Los seglares franciscanos caminaron por la calle 50 en procesión, ataviados con camisas blancas y portando el símbolo característico de su organización en pecho y espalda, así como el atado de tres nudos en algunos de los casos.
La Orden Franciscana Seglar realizó su tradicional peregrinación al templo de San Cristóbal, reafirmando su compromiso espiritual y su devoción a la Virgen de Guadalupe.
Este encuentro, que se lleva a cabo cada año en la víspera de la festividad guadalupana, y ha cobrado un significado especial tras los desafíos impuestos durante los años como la pandemia, que no evitó que se realizara con los protocolos establecidos.
Luis Francisco Mut Chan, hermano ministro regional de la Orden, compartió su agradecimiento a la Virgen por los cuidados recibidos bajo su manto.
La peregrinación, que lleva varias décadas realizándose, es un testimonio del espíritu inquebrantable de la comunidad franciscana, que no ha faltado a su cita anual a pesar de las adversidades.
Con 800 años de historia a sus espaldas, la Orden Franciscana Seglar, también conocida como la Tercera Orden, tiene una presencia significativa en Yucatán desde hace un siglo.
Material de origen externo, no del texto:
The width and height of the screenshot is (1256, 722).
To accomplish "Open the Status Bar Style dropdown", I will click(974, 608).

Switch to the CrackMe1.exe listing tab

Su historia en la región se remonta a Xanabá, donde comenzó su labor apostólica, y ha crecido hasta establecerse en diversas parroquias de Mérida, como San Juan, Santa María Goretti y la Ermita.
El vínculo de la comunidad con el templo de San Cristóbal es profundo. Este lugar, conocido como un espacio de encuentro y espiritualidad, ha acogido a generaciones de franciscanos seglares que buscan vivir los valores de San Francisco de Asís en su vida cotidiana.
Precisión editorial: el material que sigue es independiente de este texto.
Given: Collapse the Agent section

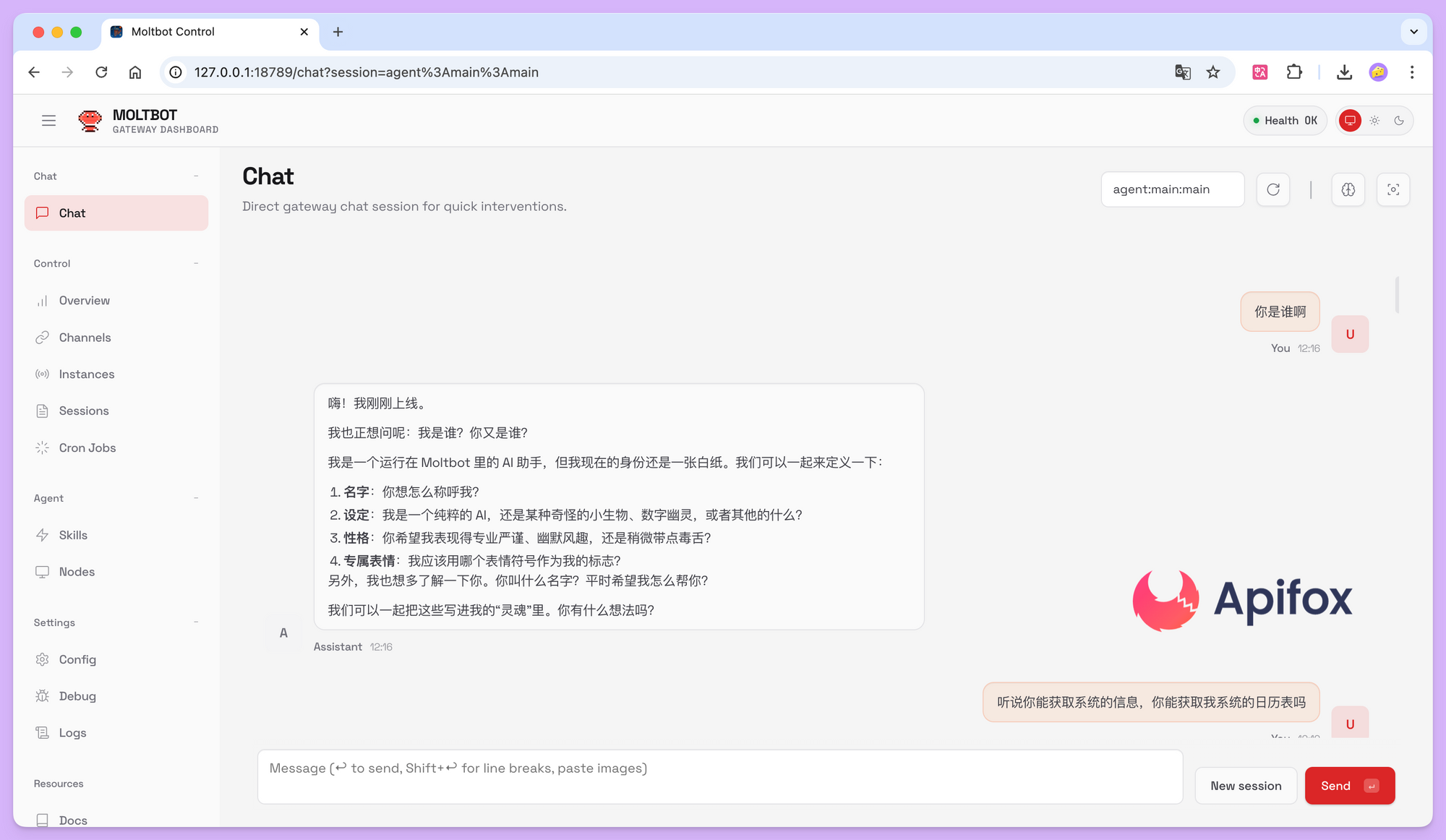Looking at the screenshot, I should click(196, 497).
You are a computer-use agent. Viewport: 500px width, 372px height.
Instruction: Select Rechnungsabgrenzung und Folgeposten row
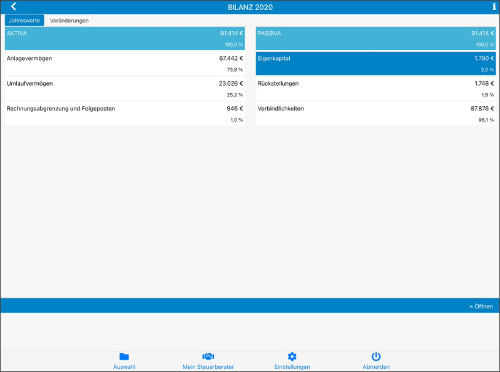(125, 114)
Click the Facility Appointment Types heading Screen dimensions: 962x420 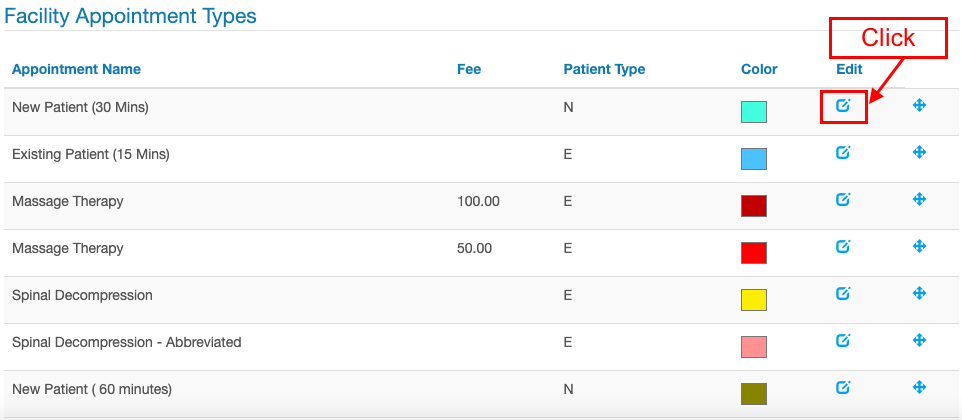(x=130, y=17)
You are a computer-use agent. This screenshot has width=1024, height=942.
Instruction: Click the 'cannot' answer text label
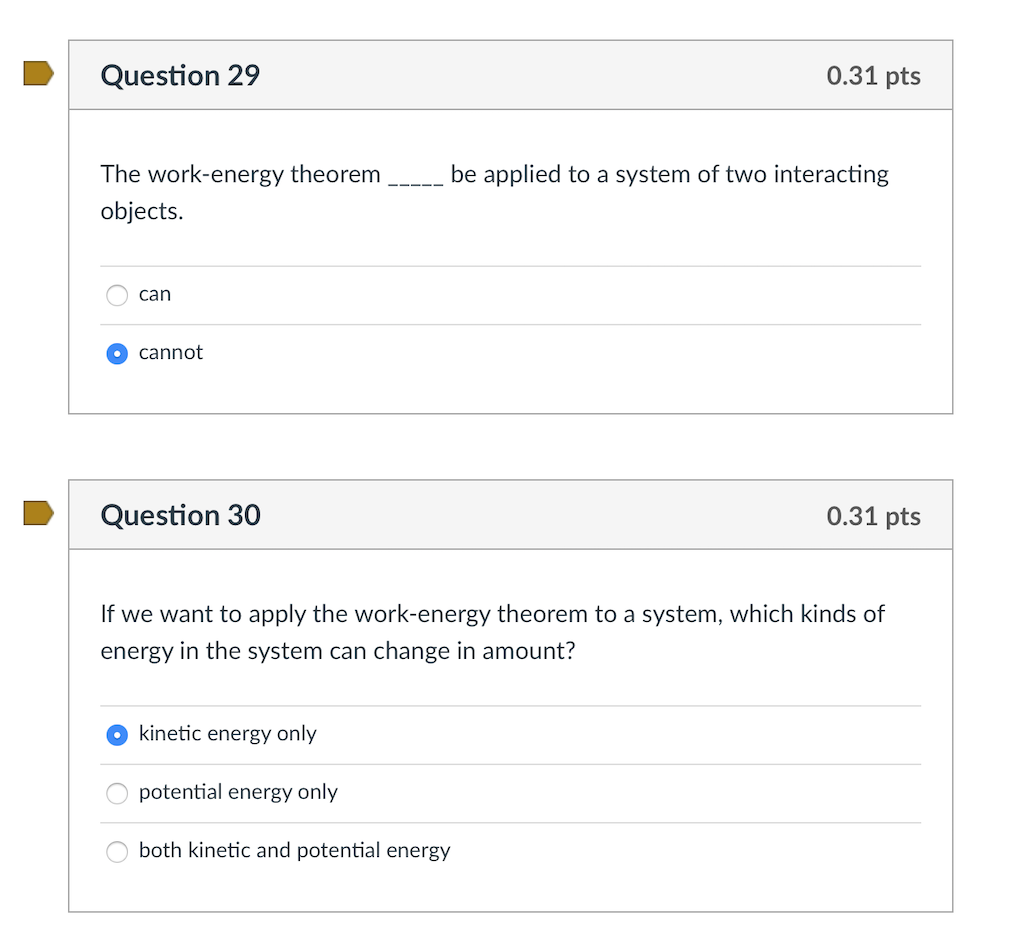pos(170,352)
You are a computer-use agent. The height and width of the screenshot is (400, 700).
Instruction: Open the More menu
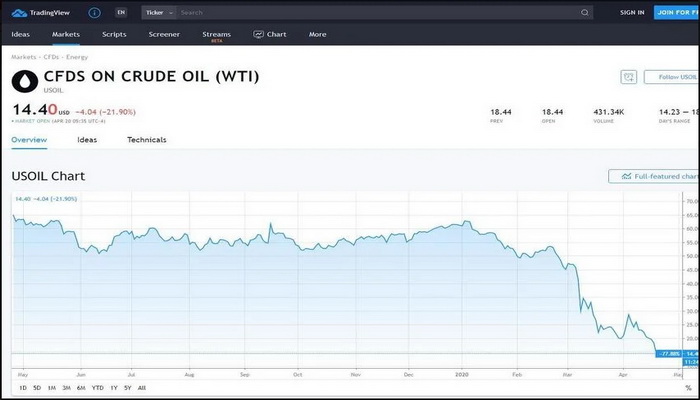click(x=317, y=34)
Antes de la pandemia, la peregrinación contaba con la participación de representantes de los estados vecinos, como Campeche, Quintana Roo y Tabasco, creando una celebración regional que une a los creyentes en torno a la figura de la Virgen de Guadalupe.
Este año, se reunieron miembros de dos grupos locales: La fraternidad de San Juan XXIII conformada por Luis Mut, ElizabethCauich, José Garma, Manuel Aldaz, Vivían Mayeta. Así como de la fraternidad San Juan Bautista; Rosa Colli, Isabel Carvajal y Dalia Paredes, quienes acudieron a reafirmar su fe.
En la Iglesia, el padre José Gilberto Pérez Ceh, ya les esperaba para bendecir su entrada, orando por ellos, sus familias, sus trabajos, y porque sigan enalteciendo el amor con su fe en la madre María de Guadalupe.
Luego se dio paso a la misa de 12 para agradecer al Señor y a la virgen por la salud de los miembros de la orden quienes entregando sus ofrendas y compartieron un gran momento de oración al que se unieron algunos de los asistentes a esta casa de Dios.
En su homilía el padre Pérez Ceh compartió la visión del amor verdadero y gratuito que Dios nos ha regalado y que sus mandamientos más importantes se basan en el amor desinteresado que se debe profesar al padre y a los hermanos. Hizo hincapié en que se trata de un solo amor y quien ama a Dios pero no a su prójimo, vive en una mentira.
Al finalizar la celebración eucarística se compartió entre los avisos parroquiales que el próximo domingo 10 de noviembre habrá fiesta durante todo el día. Desde temprano habrá venta de alimentos y por la tarde se llevará a cabo la bajada de la virgen y su tradicional procesión luego de la misa de 12 a la que se invitó a toda la comunidad para compartir el amor guadalupano.